Not All Injuries Are Personal Injuries
Injuries are legally defined as harm committed against someone by the actions or negligence of another party. Most people consider the physical injuries that occur as a result of car collisions or workplace accidents.
But other injuries can occur that infringe upon a person’s legal rights. When one party willfully injures another, they can be liable for the resulting damages.
The following helps you understand the different types of injuries that can be used as a basis for legal actions.
Understanding injuries under Georgia state law can help you protect your legal rights and get the compensation you deserve.
What are Personal Injuries?
Personal injuries typically result from events where a person has been injured as a result of someone else’s intent, recklessness, or negligence. The offending party can be held legally responsible for the harm resulting from these events.
Personal injury laws govern how cases involving car accidents, workplace injuries, injuries involving animals, and others are handled.
Injuries from car accidents include fractures, traumatic brain and spinal cord injuries, sprains and strains, and whiplash, among many others.
Personal injury cases involving animals are often the result of dog bites. Compensation for dog bite cases can help victims cover any medical expenses.
Dog owners can be held responsible in cases where the animal was not provoked and the owner failed to use reasonable precaution to prevent the attack. Victims may seek compensation from the dog owner’s insurance provider.
Accidents that occur at the workplace can lead to costly medical expenses as well as lost wages, permanent disability, and future pain and suffering.
These and other injuries are considered personal injuries when caused by the wrongful behavior or negligence of another party.
What Injuries Aren’t Considered Personal Injuries?
Examples of other types of injuries include damage to a person’s reputation or dignity through defamation, damages caused by a breach of contract, and damage to personal property.
Defamation includes any statements made by one party that resulted in harm to another party’s reputation. Libel occurs when these statements are published in writing, and they’re classified as slander when they’re only spoken.
Individuals who feel they have been defamed can take legal action against the offending party.
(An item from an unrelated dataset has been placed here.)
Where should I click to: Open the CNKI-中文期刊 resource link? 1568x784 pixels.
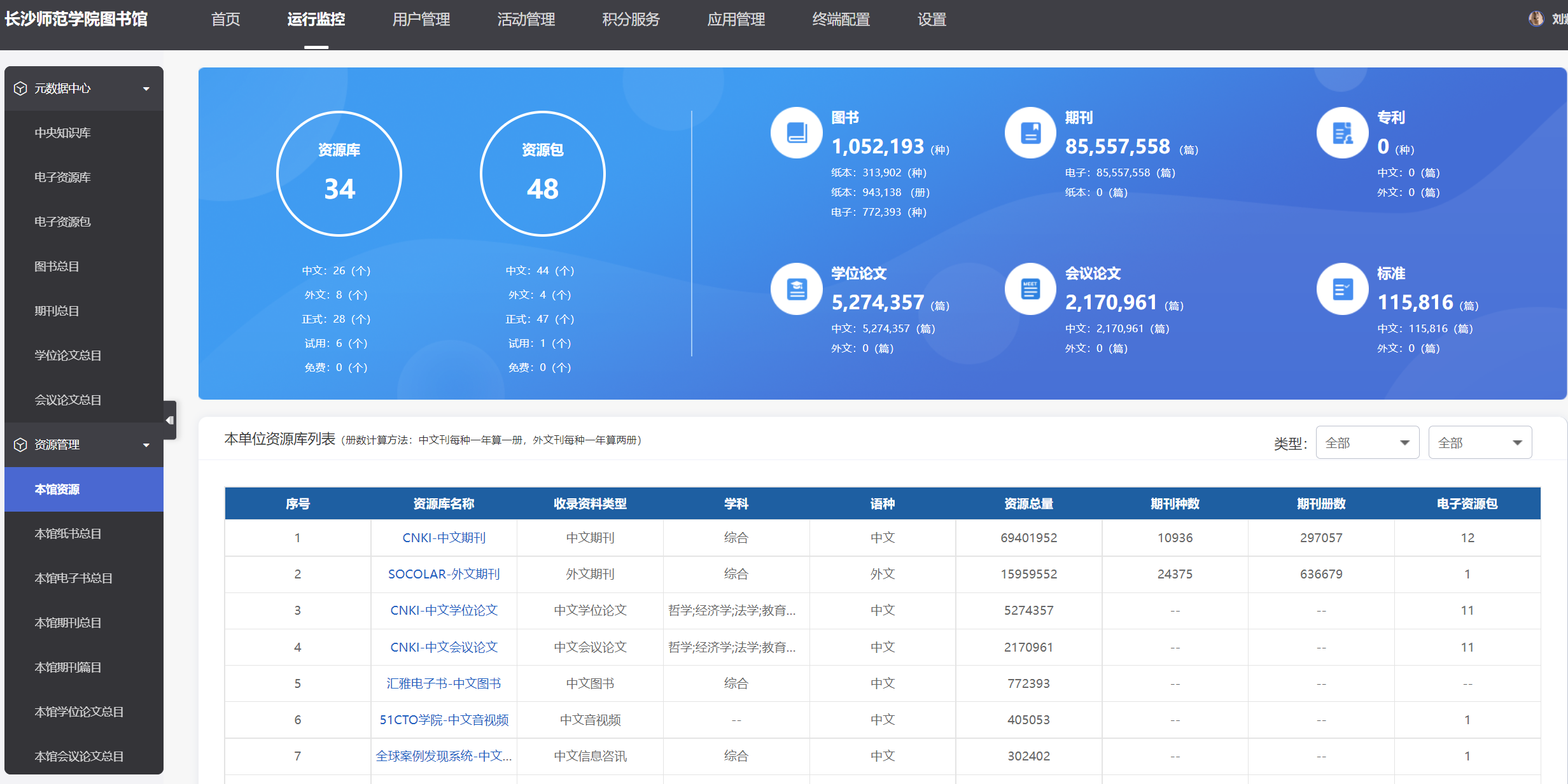pos(444,538)
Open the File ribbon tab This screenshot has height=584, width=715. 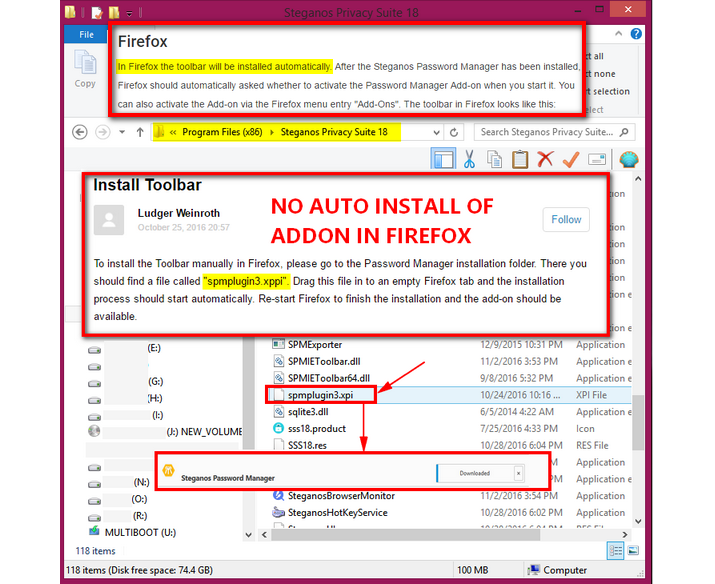(86, 34)
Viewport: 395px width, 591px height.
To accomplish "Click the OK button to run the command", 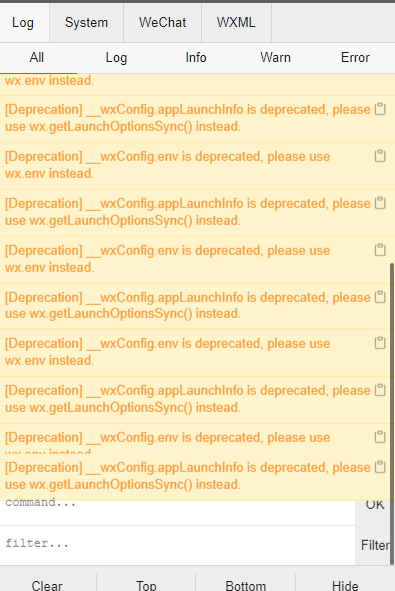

There are requirements for filing a defamation lawsuit, including showing the courts that the statement was made or published as well as that the statement caused your injury and was false.
A breach of contract occurs when one or more parties breaks any of the promises outlined in a contract. Contracts are used in many settings as a way to outline the terms of an agreement and ensure that all involved parties comply with those terms.
The severity of the breach will determine how much compensation you may be entitled to receive. In some cases, modification or rescission of the contract may be used to resolve the dispute.
Lawsuits that result from damage to property can help victims recover the cost of repairing or replacing the damaged property. Common examples of property damage include harm caused to a person’s home, vehicle, or personal possessions.
Injuries caused by others can entitle you to receive compensation for damages that include physical harm, the loss of income, and the replacement of personal property.
Understanding the different types of injuries that can occur helps you determine the best legal strategies for your circumstances.
Consulting with a skilled attorney helps you take the right legal action to get compensated for all injuries.